*** Opening of QUOTED PASSAGE ***

Zinho

Personal information
- Full name: Luis Henrique Hoffmann
- Date of birth: 9 May 2003 (age 21)
- Place of birth: Lajeado, Brazil
- Height: 1.77 m (5 ft 10 in)
- Position(s): Winger

Team information
- Current team: Portimonense
- Number: 99

Youth career
- 2014–2023: Grêmio

Senior career*
- Years: Team / Apps / (Gls)
- 2023–2024: Grêmio / 12 / (0)
- 2023–2024: → Portimonense (loan) / 12 / (0)
- 2024–: Portimonense / 0 / (0)

= Zinho (footballer, born 2003) =

Brazilian footballer

Luis Henrique Hoffmann (born 9 May 2003), commonly known as Zinho, is a Brazilian professional footballer who plays as a winger for Liga Portugal 2 club Portimonense.

==Career==
Born in Lajeado, Rio Grande do Sul, Zinho joined Grêmio's youth setup in 2014, aged ten. On 12 June 2021, he renewed his contract with the club until the end of 2024.

Zinho made his first team debut on 18 February 2023, coming on as a late substitute for João Pedro in a 0–0 Campeonato Gaúcho away draw against São Luiz. On 14 March, he was definitely promoted to the main squad.

*** Close of QUOTED PASSAGE ***

# TASK TO COMPLETE
From the article on Zinho, extract the passage that begins at the words "- 2023–2024: Grêmio" and stops after the words "2 club Portimonense.". The data that follows is drawn from a separate source.

*** Opening of GIVEN DATA ***

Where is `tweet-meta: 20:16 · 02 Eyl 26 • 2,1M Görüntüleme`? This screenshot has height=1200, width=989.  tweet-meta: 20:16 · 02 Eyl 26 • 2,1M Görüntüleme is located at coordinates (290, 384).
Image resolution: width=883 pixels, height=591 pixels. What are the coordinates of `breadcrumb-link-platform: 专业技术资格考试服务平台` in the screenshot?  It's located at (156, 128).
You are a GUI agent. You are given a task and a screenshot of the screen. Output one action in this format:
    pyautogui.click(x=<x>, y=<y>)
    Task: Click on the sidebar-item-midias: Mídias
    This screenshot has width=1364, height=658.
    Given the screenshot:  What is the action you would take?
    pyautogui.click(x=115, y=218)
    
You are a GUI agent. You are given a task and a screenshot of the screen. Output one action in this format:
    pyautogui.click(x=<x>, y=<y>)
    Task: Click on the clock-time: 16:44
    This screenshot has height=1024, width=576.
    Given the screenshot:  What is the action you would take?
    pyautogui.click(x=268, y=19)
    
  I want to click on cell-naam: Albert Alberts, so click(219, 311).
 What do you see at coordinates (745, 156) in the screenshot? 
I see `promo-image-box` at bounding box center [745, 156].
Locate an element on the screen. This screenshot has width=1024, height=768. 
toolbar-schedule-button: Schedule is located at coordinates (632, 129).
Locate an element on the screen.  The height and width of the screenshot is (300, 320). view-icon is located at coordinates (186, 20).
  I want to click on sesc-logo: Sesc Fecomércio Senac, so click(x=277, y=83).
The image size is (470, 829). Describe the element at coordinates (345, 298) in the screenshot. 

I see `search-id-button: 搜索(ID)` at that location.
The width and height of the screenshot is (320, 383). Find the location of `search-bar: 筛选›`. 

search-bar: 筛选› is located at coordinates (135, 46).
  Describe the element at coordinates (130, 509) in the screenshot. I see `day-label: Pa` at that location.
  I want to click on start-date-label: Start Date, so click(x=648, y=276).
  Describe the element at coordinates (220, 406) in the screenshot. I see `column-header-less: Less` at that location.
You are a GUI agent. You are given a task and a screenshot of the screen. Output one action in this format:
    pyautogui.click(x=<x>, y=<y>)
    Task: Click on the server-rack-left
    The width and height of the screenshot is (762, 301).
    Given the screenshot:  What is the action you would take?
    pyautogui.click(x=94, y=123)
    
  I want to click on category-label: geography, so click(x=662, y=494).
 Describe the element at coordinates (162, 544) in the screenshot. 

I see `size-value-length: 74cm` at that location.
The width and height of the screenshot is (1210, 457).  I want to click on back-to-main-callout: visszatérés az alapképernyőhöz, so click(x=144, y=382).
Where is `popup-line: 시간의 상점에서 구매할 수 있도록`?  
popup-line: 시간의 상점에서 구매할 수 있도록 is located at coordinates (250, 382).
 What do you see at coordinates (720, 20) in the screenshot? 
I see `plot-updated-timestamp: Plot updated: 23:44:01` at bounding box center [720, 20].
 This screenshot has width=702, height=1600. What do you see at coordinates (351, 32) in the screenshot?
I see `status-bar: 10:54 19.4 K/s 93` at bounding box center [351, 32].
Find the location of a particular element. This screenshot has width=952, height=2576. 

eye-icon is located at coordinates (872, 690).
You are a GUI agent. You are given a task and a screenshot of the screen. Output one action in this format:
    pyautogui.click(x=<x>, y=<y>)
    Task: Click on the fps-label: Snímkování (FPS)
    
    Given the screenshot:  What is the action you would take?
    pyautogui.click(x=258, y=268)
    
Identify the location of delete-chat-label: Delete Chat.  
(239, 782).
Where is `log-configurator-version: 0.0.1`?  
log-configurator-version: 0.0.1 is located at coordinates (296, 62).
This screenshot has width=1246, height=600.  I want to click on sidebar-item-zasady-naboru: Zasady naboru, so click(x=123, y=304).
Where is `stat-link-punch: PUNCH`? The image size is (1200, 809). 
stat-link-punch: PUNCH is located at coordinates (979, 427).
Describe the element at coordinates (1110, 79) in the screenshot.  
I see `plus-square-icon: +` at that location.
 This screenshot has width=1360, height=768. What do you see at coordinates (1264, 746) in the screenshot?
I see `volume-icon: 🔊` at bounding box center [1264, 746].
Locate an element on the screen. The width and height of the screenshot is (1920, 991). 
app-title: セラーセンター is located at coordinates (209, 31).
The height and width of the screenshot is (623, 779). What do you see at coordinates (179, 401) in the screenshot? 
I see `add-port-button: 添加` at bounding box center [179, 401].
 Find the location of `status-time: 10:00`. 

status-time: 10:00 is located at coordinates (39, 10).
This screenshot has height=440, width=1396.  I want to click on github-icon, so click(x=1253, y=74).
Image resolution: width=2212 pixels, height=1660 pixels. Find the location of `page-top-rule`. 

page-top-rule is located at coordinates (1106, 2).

*** Close of GIVEN DATA ***

# WRITTEN REPLY
- 2023–2024: Grêmio / 12 / (0)
- 2023–2024: → Portimonense (loan) / 12 / (0)
- 2024–: Portimonense / 0 / (0)

= Zinho (footballer, born 2003) =

Brazilian footballer

Luis Henrique Hoffmann (born 9 May 2003), commonly known as Zinho, is a Brazilian professional footballer who plays as a winger for Liga Portugal 2 club Portimonense.